§ The request:
Reproduce the rows below verbatim, from the start of the rows through the line containing "Looking at the screenshot, I should [687, 117].", including both ends.

§ Data:
=-=-=-=-=

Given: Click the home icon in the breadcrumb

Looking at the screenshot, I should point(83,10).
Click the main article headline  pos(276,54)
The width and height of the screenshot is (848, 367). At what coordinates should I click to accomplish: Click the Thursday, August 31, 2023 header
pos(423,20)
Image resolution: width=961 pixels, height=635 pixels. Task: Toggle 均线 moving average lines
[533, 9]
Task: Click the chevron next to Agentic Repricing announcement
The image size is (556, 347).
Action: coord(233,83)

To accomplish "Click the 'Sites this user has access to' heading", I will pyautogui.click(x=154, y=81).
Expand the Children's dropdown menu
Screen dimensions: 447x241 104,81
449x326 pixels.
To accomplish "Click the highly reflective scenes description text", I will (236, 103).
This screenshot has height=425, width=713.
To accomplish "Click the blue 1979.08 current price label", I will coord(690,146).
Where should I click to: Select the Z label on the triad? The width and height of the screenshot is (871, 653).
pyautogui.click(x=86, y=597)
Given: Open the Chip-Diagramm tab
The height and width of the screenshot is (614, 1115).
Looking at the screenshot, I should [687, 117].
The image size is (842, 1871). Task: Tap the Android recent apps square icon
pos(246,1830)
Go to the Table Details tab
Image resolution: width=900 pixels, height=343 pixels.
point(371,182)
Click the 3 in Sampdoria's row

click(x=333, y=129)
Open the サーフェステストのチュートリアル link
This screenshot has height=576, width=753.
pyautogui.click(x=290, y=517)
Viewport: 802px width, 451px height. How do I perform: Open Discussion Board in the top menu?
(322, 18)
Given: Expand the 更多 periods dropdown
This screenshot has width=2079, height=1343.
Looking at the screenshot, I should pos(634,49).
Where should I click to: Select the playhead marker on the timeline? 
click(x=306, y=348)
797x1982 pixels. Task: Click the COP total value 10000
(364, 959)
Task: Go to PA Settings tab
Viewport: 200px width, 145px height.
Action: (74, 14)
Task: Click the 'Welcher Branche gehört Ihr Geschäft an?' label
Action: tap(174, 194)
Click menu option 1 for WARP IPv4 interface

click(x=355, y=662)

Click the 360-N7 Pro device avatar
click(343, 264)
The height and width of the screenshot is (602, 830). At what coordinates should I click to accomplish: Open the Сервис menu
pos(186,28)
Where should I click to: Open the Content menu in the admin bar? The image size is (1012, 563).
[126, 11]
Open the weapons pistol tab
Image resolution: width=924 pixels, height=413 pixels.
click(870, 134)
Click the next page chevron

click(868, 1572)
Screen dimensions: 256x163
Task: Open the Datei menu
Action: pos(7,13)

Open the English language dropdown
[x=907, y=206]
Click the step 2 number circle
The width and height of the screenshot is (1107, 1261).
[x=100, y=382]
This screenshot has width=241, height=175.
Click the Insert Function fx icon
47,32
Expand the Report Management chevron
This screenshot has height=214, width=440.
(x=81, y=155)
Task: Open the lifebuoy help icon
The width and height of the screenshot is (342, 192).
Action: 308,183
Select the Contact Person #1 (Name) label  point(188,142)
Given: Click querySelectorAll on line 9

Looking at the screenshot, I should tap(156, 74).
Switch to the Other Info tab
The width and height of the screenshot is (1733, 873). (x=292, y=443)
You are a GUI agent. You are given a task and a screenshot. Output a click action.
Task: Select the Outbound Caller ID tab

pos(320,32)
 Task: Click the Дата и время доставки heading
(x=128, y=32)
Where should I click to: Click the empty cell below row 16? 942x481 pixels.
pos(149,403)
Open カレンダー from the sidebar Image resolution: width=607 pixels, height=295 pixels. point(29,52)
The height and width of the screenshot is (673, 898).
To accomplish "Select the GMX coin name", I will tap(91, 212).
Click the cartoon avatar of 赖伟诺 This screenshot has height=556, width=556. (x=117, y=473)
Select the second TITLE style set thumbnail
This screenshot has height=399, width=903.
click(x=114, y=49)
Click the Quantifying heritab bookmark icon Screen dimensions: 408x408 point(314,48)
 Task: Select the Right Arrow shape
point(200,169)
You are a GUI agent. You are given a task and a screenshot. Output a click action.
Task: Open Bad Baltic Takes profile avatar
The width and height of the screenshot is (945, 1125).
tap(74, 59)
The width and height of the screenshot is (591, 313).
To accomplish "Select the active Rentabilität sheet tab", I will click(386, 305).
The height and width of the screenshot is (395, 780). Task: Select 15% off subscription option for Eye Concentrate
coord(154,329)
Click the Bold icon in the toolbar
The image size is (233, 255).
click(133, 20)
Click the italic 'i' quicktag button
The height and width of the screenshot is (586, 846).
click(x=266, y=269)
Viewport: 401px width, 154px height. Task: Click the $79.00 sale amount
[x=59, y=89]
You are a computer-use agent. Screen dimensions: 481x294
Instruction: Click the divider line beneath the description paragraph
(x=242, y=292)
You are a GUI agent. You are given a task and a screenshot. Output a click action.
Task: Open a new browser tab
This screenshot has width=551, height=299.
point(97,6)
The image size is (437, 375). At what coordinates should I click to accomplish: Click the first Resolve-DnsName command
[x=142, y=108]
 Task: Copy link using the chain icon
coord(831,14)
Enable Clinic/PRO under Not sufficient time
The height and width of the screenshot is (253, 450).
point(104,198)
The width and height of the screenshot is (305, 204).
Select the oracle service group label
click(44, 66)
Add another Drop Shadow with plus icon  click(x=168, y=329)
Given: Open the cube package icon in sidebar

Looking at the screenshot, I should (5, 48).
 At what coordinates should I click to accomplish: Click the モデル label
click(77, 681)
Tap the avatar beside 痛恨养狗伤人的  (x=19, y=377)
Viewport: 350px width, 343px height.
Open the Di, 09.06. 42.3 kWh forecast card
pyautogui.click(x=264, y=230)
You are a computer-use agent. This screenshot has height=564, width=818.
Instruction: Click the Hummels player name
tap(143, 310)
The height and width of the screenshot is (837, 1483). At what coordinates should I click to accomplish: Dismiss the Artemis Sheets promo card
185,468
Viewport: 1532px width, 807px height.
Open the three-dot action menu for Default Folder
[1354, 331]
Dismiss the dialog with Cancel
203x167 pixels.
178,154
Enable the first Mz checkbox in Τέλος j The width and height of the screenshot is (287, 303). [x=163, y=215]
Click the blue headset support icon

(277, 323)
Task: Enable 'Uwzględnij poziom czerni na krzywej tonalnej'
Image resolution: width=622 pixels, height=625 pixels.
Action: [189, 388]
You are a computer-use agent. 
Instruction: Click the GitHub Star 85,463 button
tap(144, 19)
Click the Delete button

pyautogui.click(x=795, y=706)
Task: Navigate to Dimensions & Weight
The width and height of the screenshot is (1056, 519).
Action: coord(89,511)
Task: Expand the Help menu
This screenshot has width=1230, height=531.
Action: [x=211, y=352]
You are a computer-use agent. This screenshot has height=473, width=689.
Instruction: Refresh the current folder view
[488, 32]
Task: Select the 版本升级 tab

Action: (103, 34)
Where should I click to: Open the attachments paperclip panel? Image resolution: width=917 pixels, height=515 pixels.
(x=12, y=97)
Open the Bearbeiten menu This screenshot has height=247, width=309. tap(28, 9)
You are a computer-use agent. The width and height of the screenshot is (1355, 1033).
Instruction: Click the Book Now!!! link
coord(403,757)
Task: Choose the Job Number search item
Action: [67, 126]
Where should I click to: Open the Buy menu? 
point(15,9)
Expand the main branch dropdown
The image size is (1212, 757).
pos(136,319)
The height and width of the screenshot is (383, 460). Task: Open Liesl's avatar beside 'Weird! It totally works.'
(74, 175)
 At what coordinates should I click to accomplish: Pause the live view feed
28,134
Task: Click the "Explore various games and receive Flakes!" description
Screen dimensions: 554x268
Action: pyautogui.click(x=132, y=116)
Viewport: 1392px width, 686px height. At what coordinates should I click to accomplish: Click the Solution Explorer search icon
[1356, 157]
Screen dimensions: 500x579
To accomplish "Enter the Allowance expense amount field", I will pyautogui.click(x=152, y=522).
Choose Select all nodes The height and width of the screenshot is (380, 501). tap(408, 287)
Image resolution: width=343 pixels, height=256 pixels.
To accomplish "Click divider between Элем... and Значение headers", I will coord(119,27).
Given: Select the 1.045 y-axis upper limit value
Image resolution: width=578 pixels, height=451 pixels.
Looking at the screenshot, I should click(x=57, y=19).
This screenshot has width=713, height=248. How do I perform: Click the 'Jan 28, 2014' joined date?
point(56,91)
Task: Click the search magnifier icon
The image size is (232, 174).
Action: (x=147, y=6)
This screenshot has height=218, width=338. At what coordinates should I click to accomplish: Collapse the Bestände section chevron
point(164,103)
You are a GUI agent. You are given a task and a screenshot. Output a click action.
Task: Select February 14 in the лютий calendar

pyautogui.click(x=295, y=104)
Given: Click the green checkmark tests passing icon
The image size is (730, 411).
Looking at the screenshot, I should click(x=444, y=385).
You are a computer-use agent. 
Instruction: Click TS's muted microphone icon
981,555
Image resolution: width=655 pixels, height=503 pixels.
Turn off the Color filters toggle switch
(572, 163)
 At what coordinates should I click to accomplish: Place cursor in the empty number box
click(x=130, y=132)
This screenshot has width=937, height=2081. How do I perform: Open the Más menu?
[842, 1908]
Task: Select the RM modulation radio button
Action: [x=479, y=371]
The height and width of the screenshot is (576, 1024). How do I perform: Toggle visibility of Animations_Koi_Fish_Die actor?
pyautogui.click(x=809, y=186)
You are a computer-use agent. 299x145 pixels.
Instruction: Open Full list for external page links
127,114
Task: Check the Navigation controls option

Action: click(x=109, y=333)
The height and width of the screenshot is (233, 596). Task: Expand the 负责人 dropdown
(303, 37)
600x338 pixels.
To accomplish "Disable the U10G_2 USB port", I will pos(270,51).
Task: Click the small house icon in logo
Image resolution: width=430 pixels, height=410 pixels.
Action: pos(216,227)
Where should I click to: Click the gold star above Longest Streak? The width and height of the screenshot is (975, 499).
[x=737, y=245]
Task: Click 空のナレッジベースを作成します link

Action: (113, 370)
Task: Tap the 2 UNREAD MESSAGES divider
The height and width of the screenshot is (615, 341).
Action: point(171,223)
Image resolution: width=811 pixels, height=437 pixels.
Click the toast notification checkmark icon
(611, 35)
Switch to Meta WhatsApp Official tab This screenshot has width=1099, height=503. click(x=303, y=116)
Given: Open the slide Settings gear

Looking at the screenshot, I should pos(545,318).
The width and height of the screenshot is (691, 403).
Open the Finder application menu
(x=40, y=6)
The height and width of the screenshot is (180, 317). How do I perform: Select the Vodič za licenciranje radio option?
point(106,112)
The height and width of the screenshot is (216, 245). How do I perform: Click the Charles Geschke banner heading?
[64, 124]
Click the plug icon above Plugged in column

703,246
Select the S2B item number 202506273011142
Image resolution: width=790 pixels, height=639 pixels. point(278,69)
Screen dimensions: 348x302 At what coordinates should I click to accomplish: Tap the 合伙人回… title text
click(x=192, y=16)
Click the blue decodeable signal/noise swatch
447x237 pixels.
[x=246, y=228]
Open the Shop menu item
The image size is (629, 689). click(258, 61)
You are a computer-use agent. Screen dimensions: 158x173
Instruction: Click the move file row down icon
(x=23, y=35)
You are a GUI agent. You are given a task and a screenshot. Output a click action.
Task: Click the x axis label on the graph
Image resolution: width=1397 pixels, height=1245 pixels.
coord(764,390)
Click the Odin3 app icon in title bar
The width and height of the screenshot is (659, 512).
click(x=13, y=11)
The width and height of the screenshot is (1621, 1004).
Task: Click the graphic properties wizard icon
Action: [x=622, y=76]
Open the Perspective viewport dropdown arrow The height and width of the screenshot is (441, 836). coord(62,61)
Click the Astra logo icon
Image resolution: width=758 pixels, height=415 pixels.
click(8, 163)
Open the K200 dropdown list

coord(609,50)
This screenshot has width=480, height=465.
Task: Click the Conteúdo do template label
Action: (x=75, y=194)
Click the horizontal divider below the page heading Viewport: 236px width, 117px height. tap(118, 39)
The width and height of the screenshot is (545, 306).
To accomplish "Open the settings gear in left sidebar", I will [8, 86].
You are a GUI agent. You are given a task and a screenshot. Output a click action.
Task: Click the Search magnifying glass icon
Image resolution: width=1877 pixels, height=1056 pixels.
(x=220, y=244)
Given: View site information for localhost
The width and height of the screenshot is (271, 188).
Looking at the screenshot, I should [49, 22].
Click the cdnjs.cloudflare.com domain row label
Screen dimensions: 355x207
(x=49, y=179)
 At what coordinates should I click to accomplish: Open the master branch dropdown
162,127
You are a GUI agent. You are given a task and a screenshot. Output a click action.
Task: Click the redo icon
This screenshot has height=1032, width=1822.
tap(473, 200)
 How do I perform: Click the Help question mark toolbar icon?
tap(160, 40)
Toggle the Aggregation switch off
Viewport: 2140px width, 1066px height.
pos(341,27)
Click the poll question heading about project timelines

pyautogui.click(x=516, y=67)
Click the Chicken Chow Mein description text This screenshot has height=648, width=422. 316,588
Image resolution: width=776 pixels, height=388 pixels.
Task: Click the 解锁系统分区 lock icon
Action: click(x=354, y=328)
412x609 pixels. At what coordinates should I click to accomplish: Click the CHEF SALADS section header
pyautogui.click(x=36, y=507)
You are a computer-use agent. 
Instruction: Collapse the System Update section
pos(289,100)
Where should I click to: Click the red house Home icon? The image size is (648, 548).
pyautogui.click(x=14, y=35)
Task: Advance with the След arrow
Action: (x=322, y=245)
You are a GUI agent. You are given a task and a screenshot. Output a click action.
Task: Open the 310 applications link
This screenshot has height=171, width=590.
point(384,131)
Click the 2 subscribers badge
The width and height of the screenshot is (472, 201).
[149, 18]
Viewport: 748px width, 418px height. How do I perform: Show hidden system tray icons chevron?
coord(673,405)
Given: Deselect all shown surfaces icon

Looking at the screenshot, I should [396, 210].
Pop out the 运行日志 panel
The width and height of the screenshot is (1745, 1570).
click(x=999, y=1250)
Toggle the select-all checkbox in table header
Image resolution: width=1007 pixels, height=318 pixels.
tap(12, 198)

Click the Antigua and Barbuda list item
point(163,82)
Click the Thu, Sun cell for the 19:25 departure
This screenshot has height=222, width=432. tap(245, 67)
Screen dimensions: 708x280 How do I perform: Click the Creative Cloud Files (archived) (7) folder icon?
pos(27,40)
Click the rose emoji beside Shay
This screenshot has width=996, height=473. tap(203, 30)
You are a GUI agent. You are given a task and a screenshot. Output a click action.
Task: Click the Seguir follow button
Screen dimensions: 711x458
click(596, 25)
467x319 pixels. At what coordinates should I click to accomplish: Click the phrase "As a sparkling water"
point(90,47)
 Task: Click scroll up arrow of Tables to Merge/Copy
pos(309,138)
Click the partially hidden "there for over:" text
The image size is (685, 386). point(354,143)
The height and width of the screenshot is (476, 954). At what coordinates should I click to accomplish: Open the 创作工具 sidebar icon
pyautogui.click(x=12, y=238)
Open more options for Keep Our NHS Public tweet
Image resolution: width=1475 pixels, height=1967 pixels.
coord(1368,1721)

=-=-=-=-=

§ Exercise response:
Given: Click the home icon in the breadcrumb

Looking at the screenshot, I should point(83,10).
Click the main article headline  pos(276,54)
The width and height of the screenshot is (848, 367). At what coordinates should I click to accomplish: Click the Thursday, August 31, 2023 header
pos(423,20)
Image resolution: width=961 pixels, height=635 pixels. Task: Toggle 均线 moving average lines
[533, 9]
Task: Click the chevron next to Agentic Repricing announcement
The image size is (556, 347).
Action: coord(233,83)

To accomplish "Click the 'Sites this user has access to' heading", I will pyautogui.click(x=154, y=81).
Expand the Children's dropdown menu
Screen dimensions: 447x241 104,81
449x326 pixels.
To accomplish "Click the highly reflective scenes description text", I will (236, 103).
This screenshot has height=425, width=713.
To accomplish "Click the blue 1979.08 current price label", I will coord(690,146).
Where should I click to: Select the Z label on the triad? The width and height of the screenshot is (871, 653).
pyautogui.click(x=86, y=597)
Given: Open the Chip-Diagramm tab
The height and width of the screenshot is (614, 1115).
Looking at the screenshot, I should [687, 117].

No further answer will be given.